• _WHAT TO WORK ON_:
In the logistic regression notes below, list every option written in the SAS proc logistic statement, up to the semicolon that closes it.

• _TEXT SHOWN_:
+ + + + +
Logistic Regression Analysis Study Notes 2-II
KS Interpretation/Calculation in SAS Logistic regression

From the previous tutorial, we know how to use ROC as one of the useful metrics to compare different models. Notice that ROC did not give us where is the best cut-off point to separate 0/1 for the response variable. We actually need to use K-S statistics to choose the best cut-off point.

The Kolmogorov-Smirnoff(K-S) Statistic

The Kolmogorov-Smirnoff Statistic when used to measure the dicrimatory power of a score card, looks at how the distribution of the score differs among goods and bads. The Kolgomorov Stat measures the maximum point of separation between the CDF of two distributions. click to download paper Why AUC is a better measuer?"

The Graph above Shows the cummulative distributions of the observed goods and bads. The K-S Statistic is the maximum separation of these cdfs.

Here are some sample code for the KS calculation:
 ...(from previous tutorial)
proc logistic data=Data1 descending  
  namelen=100  plots=roc 
  /*namelen can be also applied in other regression e.g. proc glm */
  outest=Cov_betas covout;
  model dep_var  (event='1') = &vars.
+ + + + +
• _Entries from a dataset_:
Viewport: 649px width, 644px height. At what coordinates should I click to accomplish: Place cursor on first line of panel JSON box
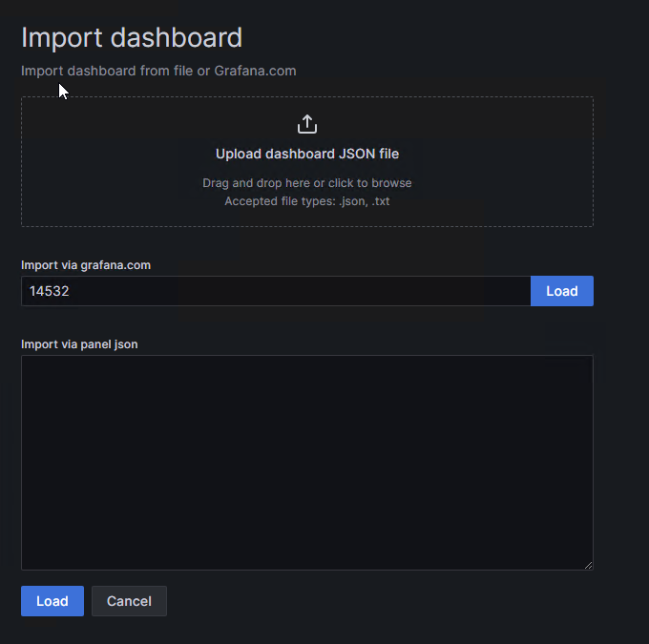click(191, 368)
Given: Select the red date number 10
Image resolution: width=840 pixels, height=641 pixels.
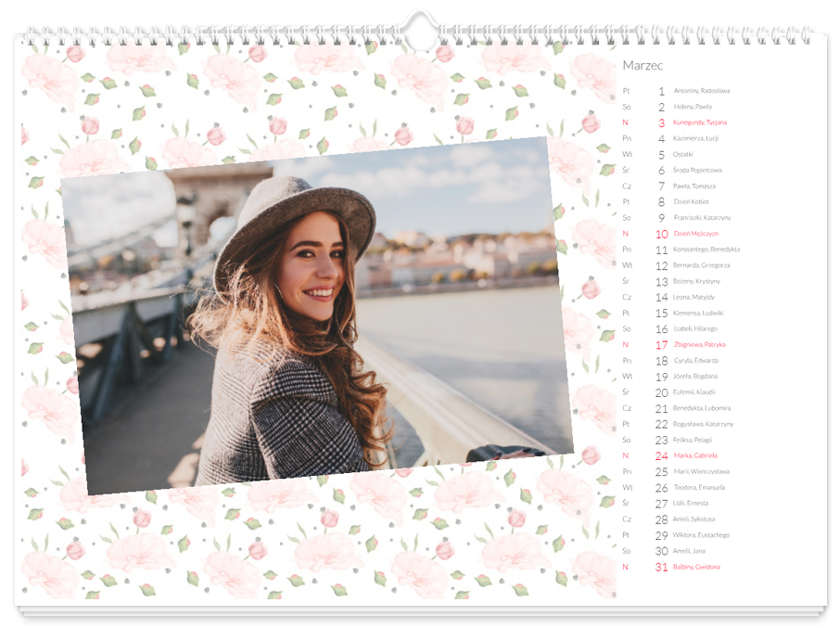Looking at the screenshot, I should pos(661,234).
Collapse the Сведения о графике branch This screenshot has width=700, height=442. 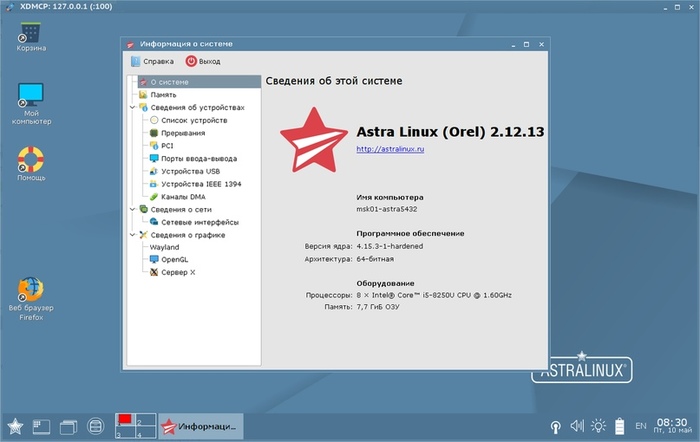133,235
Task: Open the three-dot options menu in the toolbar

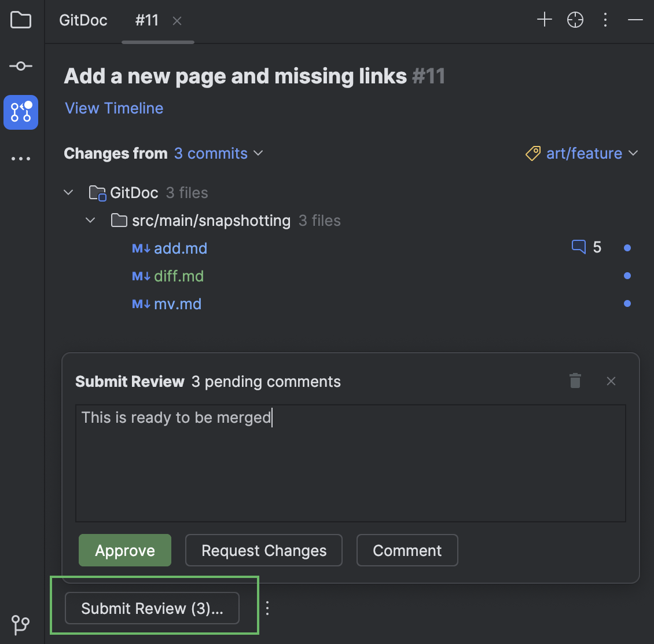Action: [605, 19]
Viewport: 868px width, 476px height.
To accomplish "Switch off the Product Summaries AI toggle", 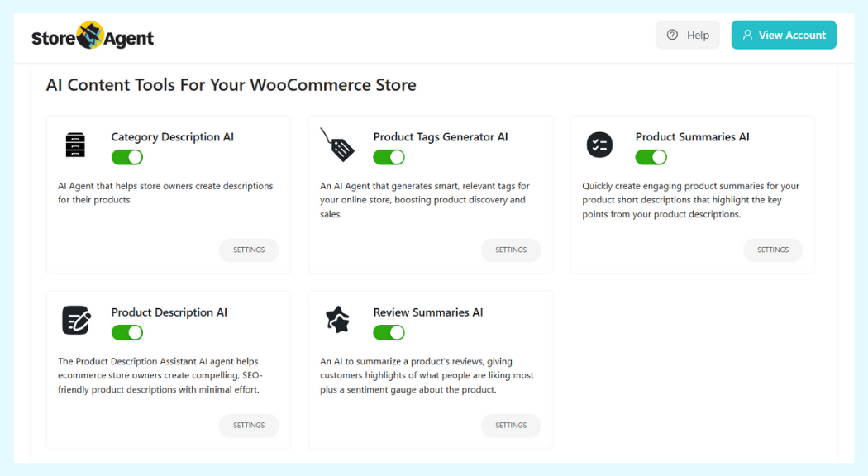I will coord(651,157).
+ + + + +
• _WRITTEN REPLY_:
- data=Data1
- descending
- namelen=100
- plots=roc
- outest=Cov_betas
- covout